Yesterday, behind WAC-MAAN’s back, the management distributed a letter to all employees, including a special letter to Action Committee member Yitzhak Sebach. The company claimed that the planned strike was illegal and threatened that the striking workers would lose thousands of shekels in wages. Additionally, the company’s representative, Atty. Orly Gerby from Herzog Fox & Neeman, sent a letter to WAC-MAAN’s legal advisor, Atty. Aya Bartenstein, reiterating the false claim that the strike would be illegal, as well as making baseless claims against the workers and the Workers’ Action Committee, which, Gerby claimed, was acting against the law.
Dudi Tzamir, Action Committee member, responded:
“The management’s letter is a string of lies. Nobody from the Workers’ Committee has spoken with contractors or threatened them. We have no connection with them, and nobody has threatened the workers in order to make them strike. On the contrary – the workers pressured the Committee to call a strike, while the company illegally threatened some workers to make them withdraw their membership in WAC-MAAN. We have recordings of these kinds of conversations, and we have told the managers involved that this is illegal. The company’s attitude towards the workers is what led to the strike. We work more and earn less, and the workers are no longer willing to accept this situation. In the past, bonus payments [“premia”] made up 60-70% of our wage, but in recent years this has fallen to 20-25%. In the past we worked 250 hours a month to get 6,000-7,000 shekels, now we need to work 270 and barely even make this amount. If a worker doesn’t come to work or refuses to put in additional hours, they deduct 25% of the bonus payment for the month, and the company intends to withhold bonus payments this month because of the strike. But this won’t help it – we are together in this struggle, until we get a collective agreement.”
The company’s claims that WAC-MAAN is not the representative workers’ organization is false. It must be noted that during the struggle, the management of Yehuda Fences repeatedly changed the reason it had given for refusing to negotiate towards a collective agreement. At first, it refused to respond to WAC-MAAN. Then it claimed that WAC-MAAN did not represent the requisite one-third of workers in the Yehuda Still Fences Company. When it was proved that 120 of 140 workers had joined WAC-MAAN, it claimed that the basic bargaining unit was not the company that WAC-MAAN organized but the entire Yehuda Group, which includes three subsidiaries. It must also be noted that as required by law, a labor dispute was declared 15 days before the warning strike, which was held on 9 Oct.

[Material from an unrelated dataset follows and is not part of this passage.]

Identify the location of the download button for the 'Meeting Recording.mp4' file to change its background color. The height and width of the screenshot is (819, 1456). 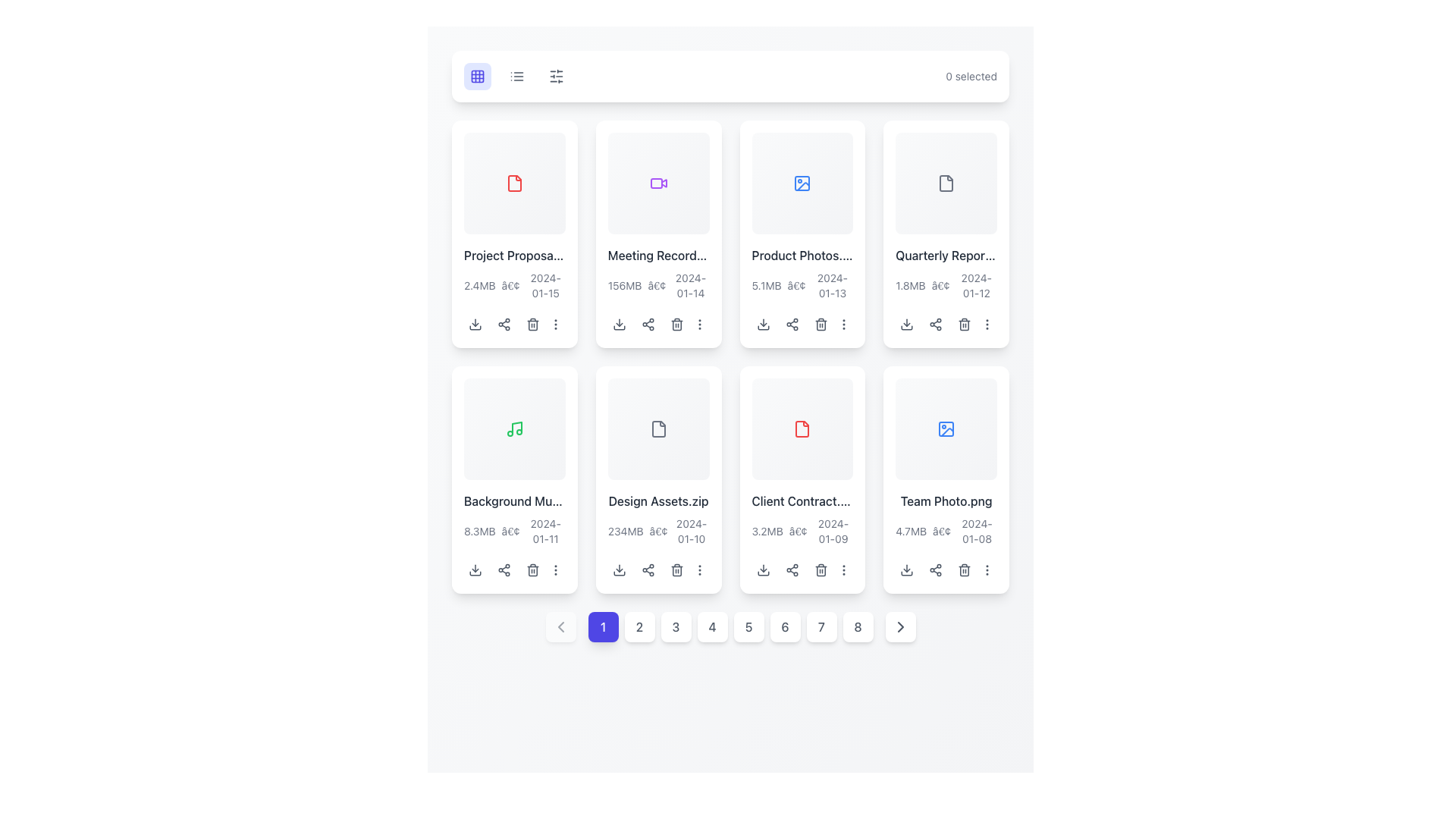
(619, 323). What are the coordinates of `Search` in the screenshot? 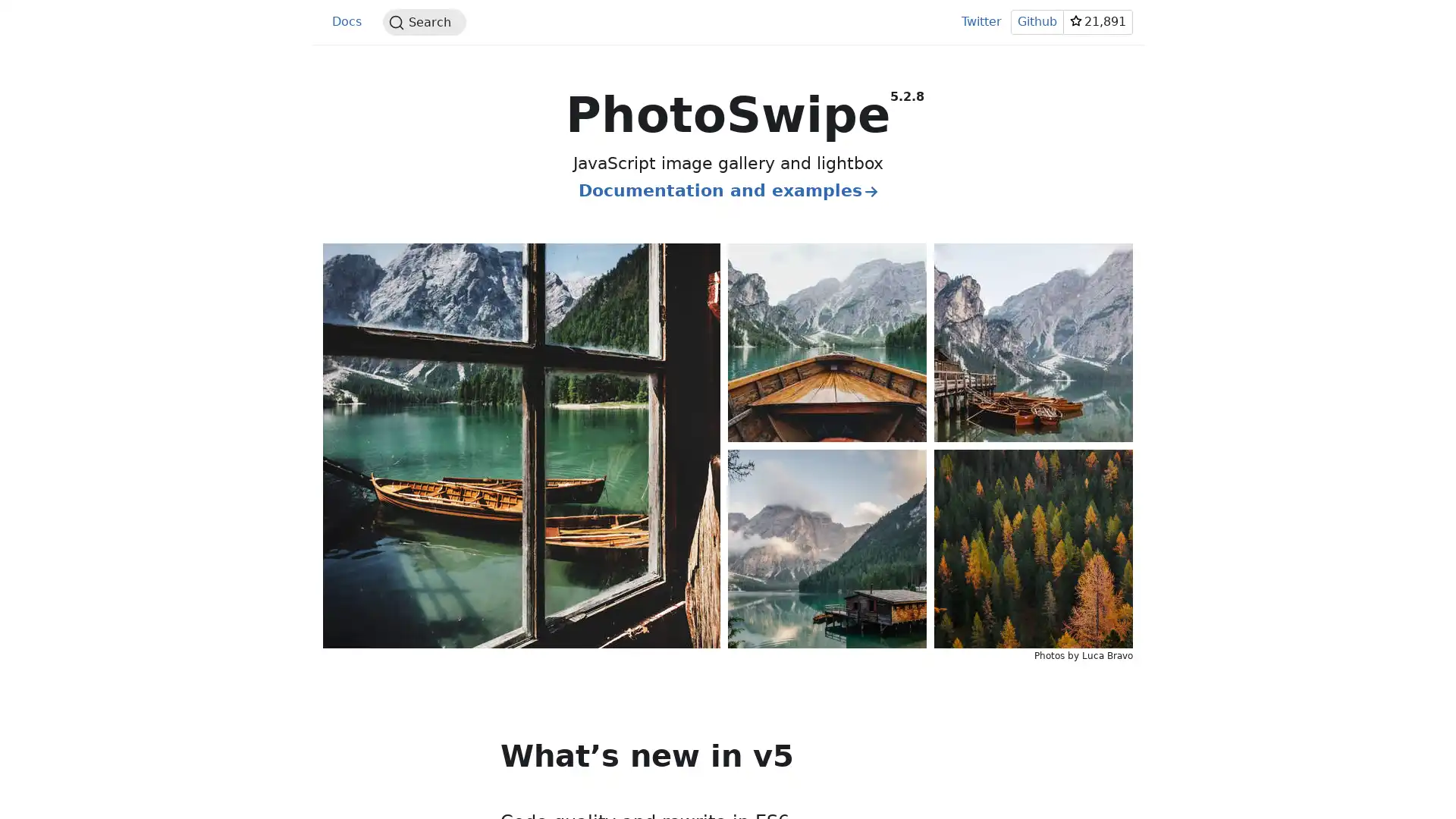 It's located at (425, 22).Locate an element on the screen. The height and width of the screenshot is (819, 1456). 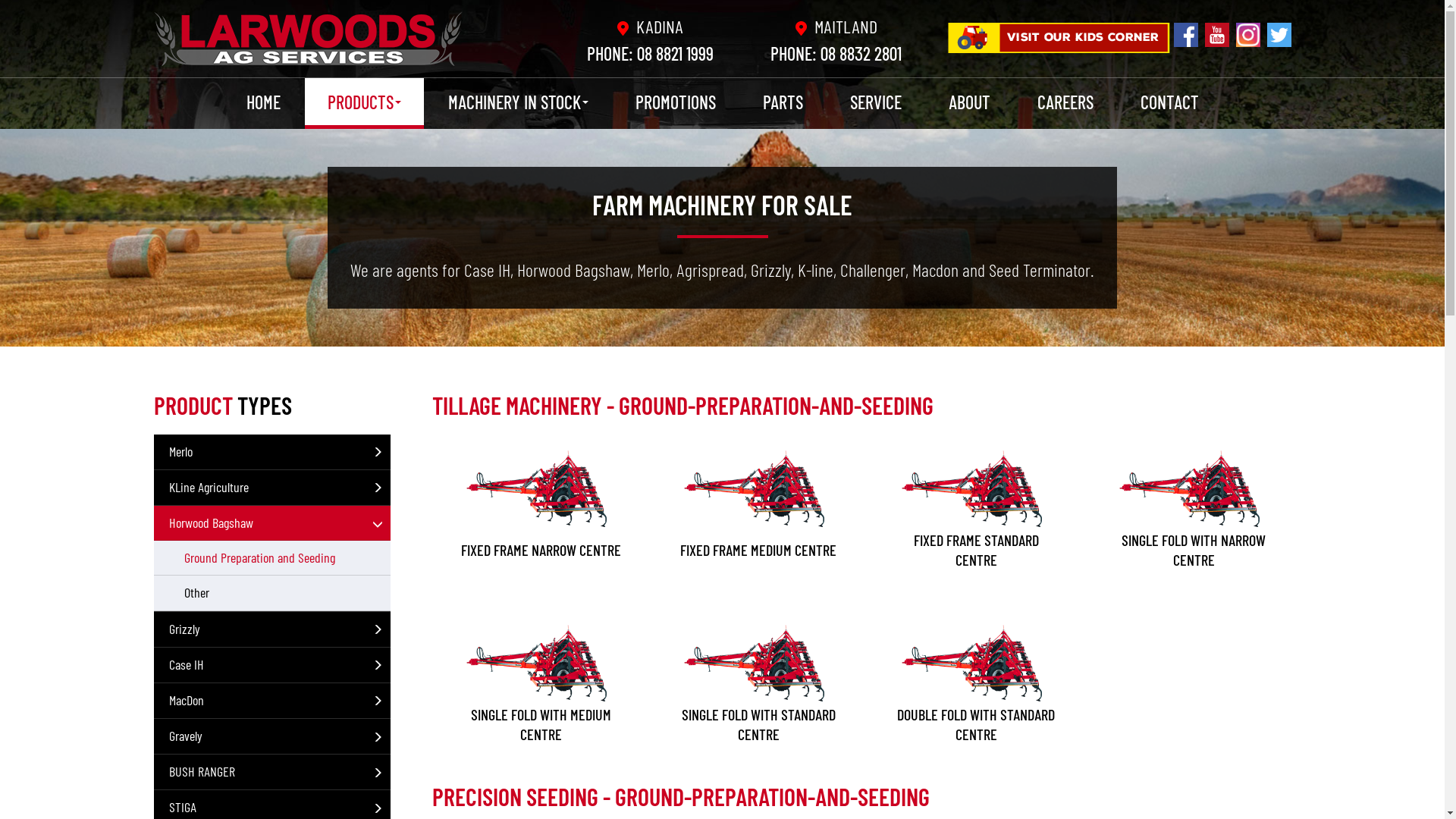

The background to the dispute:
The struggle at Yehuda Fences and Sigma comes after a period of worsening employment terms, reduction in peripheral benefits and wage erosion. Work at Yehuda Fences is hard physical labor around the clock in three shifts. Workers labor in open areas, enduring high temperatures in the summer and cold in the winter. Wages consist of a basic wage of not much more than the legal minimum, with bonus payments (“premiot”) paid to some workers arbitrarily and without transparency. Last year, the management reduced bonus payments and cancelled the yearly bonus as well as the holiday gifts which workers in Israel customarily receive from employers.
It must be noted that Yehuda Fences is one of Israel’s leading companies in the production of welded mesh, construction and other steel products.